* **EXERCISE TASK**
Count the lines in the rows below that contain the string "input", treating uppercase and lowercase as different. Reply with the number alone.

[Start of PROVIDED RECORDS]

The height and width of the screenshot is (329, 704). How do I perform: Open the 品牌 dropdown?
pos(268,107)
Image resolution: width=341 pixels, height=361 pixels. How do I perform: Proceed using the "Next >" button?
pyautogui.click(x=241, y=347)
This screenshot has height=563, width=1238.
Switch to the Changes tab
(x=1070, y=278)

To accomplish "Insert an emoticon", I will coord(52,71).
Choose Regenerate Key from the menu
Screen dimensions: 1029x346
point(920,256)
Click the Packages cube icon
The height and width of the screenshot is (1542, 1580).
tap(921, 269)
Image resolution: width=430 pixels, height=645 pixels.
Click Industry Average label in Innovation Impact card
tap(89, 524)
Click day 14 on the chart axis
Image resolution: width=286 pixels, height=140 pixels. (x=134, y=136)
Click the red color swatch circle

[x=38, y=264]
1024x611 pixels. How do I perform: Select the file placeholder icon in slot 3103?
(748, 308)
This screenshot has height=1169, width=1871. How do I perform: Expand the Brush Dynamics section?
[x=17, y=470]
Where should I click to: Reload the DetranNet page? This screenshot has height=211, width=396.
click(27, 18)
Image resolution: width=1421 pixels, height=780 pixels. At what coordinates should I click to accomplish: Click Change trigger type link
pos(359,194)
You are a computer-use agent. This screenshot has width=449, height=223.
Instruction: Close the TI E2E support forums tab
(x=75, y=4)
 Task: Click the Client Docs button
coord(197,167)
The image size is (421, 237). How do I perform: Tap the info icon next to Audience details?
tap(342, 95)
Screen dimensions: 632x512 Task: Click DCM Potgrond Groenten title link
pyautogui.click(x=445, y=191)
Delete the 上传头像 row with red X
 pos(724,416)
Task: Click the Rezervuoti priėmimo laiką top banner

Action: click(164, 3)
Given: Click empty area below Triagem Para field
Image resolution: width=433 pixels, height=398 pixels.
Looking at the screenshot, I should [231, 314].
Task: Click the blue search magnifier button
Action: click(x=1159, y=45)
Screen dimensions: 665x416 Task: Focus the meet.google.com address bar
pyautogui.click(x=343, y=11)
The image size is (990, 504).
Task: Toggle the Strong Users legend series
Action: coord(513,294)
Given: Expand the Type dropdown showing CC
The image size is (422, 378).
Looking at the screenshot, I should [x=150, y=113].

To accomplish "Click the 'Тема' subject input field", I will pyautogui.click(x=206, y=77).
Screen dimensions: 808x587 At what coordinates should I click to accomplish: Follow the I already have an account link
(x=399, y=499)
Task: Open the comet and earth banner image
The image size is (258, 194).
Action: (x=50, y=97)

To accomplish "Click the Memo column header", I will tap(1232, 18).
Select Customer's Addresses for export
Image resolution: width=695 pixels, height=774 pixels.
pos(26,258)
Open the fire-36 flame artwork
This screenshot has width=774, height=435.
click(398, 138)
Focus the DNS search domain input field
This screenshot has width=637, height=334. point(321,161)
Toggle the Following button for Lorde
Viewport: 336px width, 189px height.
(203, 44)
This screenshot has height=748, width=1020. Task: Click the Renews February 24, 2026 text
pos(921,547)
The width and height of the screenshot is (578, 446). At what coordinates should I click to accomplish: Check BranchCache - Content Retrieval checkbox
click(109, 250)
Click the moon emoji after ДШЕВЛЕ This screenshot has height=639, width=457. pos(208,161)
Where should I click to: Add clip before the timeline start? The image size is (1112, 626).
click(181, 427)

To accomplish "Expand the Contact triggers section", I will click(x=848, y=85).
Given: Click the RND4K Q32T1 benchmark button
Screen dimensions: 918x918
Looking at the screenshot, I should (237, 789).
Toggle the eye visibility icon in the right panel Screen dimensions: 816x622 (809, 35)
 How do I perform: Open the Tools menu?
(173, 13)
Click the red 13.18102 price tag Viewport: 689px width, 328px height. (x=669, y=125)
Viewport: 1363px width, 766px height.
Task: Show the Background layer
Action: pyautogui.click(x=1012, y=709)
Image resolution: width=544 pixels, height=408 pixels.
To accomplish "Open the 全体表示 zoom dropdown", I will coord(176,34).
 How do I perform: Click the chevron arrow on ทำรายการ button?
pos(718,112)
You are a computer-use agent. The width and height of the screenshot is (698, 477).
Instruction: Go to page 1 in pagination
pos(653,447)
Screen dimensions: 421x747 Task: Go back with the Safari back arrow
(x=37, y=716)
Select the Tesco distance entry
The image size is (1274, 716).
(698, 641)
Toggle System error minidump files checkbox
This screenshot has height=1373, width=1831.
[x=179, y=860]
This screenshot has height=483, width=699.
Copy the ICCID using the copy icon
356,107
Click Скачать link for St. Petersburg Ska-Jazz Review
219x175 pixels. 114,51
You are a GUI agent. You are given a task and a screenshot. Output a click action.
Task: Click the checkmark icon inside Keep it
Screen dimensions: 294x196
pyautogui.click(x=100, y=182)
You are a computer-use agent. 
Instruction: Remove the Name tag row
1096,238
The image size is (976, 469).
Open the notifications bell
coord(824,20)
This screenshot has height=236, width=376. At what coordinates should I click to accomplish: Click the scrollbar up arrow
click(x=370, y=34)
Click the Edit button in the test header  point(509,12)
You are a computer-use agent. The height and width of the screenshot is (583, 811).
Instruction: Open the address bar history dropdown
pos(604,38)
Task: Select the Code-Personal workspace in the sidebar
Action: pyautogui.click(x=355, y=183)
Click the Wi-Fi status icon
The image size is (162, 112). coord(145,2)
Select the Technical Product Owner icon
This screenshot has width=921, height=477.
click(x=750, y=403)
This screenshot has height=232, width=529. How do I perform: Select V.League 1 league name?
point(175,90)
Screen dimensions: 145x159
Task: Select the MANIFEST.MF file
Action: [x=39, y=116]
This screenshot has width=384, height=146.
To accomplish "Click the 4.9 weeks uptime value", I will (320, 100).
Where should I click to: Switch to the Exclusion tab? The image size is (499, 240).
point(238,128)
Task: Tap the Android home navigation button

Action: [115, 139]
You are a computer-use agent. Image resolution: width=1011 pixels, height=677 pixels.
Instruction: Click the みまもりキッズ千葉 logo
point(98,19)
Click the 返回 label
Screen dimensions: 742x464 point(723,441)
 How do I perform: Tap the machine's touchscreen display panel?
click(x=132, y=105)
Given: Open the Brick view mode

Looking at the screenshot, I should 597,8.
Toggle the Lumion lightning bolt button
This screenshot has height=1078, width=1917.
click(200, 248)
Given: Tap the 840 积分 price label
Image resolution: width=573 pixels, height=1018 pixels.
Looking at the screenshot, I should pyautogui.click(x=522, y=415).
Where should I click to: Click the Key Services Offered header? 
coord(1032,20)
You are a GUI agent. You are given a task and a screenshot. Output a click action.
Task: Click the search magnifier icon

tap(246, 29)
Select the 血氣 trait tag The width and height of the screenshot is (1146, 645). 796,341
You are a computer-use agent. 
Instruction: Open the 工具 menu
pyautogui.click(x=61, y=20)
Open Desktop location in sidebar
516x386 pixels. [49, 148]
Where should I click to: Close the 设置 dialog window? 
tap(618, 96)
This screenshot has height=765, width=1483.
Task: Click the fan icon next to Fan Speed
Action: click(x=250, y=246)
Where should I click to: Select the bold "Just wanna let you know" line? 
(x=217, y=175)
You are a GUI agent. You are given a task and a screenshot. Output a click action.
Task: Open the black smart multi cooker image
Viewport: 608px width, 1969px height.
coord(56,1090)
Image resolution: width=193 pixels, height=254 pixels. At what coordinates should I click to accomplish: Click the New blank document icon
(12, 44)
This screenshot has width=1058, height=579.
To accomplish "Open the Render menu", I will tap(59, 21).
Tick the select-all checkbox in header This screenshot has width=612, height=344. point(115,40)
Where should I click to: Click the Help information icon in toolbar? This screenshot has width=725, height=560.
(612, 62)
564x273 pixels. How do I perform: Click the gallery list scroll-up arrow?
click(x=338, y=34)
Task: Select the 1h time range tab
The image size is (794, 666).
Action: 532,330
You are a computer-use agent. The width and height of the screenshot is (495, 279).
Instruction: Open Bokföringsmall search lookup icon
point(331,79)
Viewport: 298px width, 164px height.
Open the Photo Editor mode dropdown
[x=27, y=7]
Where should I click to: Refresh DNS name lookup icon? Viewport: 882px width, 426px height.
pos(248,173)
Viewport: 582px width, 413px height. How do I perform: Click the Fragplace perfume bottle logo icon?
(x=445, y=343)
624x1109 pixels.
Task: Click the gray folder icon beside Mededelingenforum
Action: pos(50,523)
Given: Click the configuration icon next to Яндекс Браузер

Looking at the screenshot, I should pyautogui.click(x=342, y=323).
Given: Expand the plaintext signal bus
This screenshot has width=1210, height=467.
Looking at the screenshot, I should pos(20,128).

[End of PROVIDED RECORDS]

* **OUTPUT BELOW**
2